## Trecho do documento
○ ○ ○ ○
NOTA DE REPÚDIO
ASSOCIAÇÃO NACIONAL DE MEDICINA DO TRABALHO
Portaria Nº 1.129, de 13/10/2017
A Associação Nacional de Medicina do Trabalho (ANAMT) publicou seu repúdio à Portaria Nº 1.129, publicada no Diário Oficial da União no dia 16 de outubro de 2017, e que “dispõe sobre os conceitos de trabalho forçado, jornada exaustiva e condições análogas à de escravo”.
O Brasil foi um país com abolição tardia da escravidão e o último das Américas ao fazê-lo, efetivando-a apenas em 1888, sem as devidas medidas compensatórias ou de proteção social para os recém-libertos. A tolerância política, social e cultural com as condições de trabalho degradantes, insalubres e perigosas, acabou contribuindo para a perpetuação do trabalho escravo ou análogo à escravidão ao longo do último século.
Mais recentemente, o Brasil se dedicou a construir políticas para mudar este cenário, em especial com a participação da Comissa?o Nacional para Erradicac?a?o do Trabalho Escravo (CONATRAE[1]), o Plano Nacional para Erradicação do Trabalho Escravo[2], as ações da Divisão de Fiscalização para Erradicação do Trabalho Escravo (Detrae) e a transparência da publicação da chamada “lista suja”[3]. Por isso, o país já foi reconhecido como uma referência no tema pela Organização Internacional do Trabalho[4].
○ ○ ○ ○
## Listagem de dados
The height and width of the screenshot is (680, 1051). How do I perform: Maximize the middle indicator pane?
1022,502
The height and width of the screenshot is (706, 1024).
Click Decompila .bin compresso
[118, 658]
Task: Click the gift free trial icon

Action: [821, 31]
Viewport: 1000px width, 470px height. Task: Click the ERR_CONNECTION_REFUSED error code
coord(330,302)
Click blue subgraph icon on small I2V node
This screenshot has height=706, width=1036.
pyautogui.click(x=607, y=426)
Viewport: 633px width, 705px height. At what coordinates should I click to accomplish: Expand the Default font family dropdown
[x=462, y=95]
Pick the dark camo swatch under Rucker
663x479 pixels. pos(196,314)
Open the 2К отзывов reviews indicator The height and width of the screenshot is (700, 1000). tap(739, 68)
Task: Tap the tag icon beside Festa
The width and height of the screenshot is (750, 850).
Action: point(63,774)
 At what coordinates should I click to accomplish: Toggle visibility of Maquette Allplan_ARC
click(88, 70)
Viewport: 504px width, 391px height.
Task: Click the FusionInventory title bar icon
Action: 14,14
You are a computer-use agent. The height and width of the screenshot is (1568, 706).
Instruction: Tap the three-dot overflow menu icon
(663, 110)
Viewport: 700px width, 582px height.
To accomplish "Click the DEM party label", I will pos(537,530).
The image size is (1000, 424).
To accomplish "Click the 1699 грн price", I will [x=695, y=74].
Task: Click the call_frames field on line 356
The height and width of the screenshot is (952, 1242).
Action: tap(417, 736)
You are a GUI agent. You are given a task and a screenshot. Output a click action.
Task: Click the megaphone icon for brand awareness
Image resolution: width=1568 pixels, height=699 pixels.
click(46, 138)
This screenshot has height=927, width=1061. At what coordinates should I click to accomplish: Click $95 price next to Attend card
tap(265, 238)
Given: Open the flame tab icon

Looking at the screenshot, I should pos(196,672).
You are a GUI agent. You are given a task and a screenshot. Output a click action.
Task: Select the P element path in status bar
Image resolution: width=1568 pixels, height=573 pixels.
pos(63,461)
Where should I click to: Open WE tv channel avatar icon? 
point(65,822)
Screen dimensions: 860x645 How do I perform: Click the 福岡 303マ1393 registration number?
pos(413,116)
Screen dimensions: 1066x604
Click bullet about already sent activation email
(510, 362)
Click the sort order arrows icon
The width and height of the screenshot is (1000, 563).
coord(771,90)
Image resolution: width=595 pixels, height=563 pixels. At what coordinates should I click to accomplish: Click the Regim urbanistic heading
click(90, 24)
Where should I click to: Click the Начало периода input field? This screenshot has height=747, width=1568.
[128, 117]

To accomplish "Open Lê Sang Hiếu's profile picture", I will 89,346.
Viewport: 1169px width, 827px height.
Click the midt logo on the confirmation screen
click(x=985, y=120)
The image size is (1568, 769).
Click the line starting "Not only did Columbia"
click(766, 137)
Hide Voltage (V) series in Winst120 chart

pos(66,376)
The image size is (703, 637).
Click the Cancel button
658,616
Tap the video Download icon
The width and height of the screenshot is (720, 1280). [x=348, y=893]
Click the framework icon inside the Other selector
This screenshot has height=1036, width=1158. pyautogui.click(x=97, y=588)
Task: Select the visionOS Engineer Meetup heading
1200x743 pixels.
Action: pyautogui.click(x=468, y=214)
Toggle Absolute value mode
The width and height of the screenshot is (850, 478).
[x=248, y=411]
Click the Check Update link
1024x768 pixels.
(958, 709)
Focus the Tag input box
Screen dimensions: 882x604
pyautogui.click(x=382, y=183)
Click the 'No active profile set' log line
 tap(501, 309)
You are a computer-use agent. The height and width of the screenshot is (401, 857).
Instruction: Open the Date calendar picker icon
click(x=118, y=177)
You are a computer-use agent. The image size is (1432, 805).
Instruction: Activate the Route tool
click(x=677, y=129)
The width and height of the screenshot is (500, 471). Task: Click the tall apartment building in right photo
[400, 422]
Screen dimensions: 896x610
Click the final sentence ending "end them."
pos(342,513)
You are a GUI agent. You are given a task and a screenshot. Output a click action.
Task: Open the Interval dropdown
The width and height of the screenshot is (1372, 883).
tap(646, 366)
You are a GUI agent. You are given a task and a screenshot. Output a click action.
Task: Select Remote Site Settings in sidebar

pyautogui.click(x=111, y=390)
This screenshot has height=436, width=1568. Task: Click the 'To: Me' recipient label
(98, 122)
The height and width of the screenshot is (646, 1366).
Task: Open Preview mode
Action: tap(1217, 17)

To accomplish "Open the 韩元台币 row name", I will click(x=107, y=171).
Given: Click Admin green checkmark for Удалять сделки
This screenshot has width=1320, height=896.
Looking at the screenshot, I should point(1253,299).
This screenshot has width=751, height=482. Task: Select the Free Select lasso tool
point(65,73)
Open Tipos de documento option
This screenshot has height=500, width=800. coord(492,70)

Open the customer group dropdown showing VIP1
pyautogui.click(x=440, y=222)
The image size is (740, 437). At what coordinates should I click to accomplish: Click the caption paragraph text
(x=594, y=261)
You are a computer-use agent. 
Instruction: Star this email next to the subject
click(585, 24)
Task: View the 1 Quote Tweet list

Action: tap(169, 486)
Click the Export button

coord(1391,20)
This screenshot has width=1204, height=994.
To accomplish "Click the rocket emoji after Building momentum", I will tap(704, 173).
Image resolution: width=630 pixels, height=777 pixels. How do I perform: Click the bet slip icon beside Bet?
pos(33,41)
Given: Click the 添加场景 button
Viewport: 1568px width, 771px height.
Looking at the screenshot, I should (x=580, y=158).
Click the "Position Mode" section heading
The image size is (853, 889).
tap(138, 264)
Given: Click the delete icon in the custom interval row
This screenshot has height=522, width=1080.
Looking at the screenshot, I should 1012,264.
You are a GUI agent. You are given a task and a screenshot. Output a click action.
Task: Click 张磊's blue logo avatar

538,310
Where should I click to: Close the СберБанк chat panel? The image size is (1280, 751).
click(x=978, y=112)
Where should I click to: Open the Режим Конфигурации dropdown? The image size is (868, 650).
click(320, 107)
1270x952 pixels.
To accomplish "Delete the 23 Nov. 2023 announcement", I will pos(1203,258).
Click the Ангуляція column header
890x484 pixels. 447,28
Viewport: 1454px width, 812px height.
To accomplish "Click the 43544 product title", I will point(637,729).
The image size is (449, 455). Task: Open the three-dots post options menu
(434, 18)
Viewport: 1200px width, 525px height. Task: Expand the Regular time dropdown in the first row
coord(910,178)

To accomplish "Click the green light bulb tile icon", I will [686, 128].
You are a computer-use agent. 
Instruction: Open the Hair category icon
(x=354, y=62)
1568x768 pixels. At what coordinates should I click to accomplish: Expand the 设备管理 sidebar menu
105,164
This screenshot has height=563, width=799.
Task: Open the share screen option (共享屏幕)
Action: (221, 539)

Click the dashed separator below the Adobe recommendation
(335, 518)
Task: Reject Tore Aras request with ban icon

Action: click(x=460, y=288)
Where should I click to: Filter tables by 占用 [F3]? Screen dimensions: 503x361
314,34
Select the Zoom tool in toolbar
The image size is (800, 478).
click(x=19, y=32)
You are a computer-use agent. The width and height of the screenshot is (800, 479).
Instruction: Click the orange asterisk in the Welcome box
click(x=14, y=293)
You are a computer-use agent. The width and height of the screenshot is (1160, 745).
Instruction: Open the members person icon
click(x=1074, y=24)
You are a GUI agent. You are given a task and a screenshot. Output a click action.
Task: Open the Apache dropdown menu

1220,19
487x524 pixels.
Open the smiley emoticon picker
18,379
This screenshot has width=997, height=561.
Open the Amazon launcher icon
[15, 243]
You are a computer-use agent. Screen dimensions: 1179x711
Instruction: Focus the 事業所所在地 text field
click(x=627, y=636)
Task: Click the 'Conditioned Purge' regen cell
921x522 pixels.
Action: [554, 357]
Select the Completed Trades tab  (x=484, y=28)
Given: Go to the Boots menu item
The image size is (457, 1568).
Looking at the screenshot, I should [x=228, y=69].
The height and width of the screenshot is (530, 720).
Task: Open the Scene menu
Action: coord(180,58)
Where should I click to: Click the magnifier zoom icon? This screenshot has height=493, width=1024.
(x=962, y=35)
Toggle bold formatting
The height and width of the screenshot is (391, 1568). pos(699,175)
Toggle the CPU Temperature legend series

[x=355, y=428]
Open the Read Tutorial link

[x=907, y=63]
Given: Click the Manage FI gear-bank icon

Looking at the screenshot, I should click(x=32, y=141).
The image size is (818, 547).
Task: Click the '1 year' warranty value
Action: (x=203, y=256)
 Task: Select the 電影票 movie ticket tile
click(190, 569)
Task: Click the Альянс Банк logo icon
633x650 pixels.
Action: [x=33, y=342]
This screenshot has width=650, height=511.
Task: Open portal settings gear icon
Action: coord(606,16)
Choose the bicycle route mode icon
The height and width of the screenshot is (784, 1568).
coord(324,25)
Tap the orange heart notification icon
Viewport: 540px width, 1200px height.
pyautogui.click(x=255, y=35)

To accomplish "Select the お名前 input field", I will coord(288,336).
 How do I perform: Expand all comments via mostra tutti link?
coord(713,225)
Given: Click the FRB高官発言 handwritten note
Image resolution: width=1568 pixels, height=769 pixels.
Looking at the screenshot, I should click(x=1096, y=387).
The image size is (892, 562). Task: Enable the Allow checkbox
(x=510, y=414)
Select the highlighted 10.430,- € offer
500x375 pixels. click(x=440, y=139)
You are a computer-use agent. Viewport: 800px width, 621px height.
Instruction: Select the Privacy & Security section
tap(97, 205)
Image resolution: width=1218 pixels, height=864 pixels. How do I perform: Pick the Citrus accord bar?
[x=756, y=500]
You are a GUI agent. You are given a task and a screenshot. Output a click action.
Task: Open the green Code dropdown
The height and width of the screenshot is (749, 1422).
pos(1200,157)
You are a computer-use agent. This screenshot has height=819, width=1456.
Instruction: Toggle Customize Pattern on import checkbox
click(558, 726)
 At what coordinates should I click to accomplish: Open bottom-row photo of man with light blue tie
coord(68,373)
○ ○ ○ ○
## Questão 1
Responda, com base na nota de repúdio da ANAMT:
(a) Em que data a Portaria Nº 1.129 foi publicada no Diário Oficial da União?
(b) Em que ano o Brasil efetivou a abolição da escravidão?
(c) Qual organização reconheceu o país como referência no tema?
## Questão 2
Prossiga com a nota de repúdio da ANAMT à Portaria Nº 1.129, escrevendo a continuação logo após a última frase apresentada.

## Resposta 1
(a) Em 16 de outubro de 2017.
(b) Em 1888.
(c) A Organização Internacional do Trabalho.

## Resposta 2
Infelizmente, as conquistas das últimas décadas foram colocadas em risco pela Portaria Nº 1.129[5]. Nela, o Ministério do Trabalho adota uma conceituação mais restritiva para a caracterização do trabalho análogo à escravidão, impõe uma série de exigências burocráticas que devem ser atendidas pela fiscalização e politiza a publicação da “lista suja”. De acordo com a nova portaria, assinada pelo ministro Ronaldo Nogueira, “a organização do cadastro ficará a cargo da Secretaria de Inspeção do Trabalho (SIT), mas a divulgação será realizada por determinação expressa do Ministro do Trabalho” (grifo nosso).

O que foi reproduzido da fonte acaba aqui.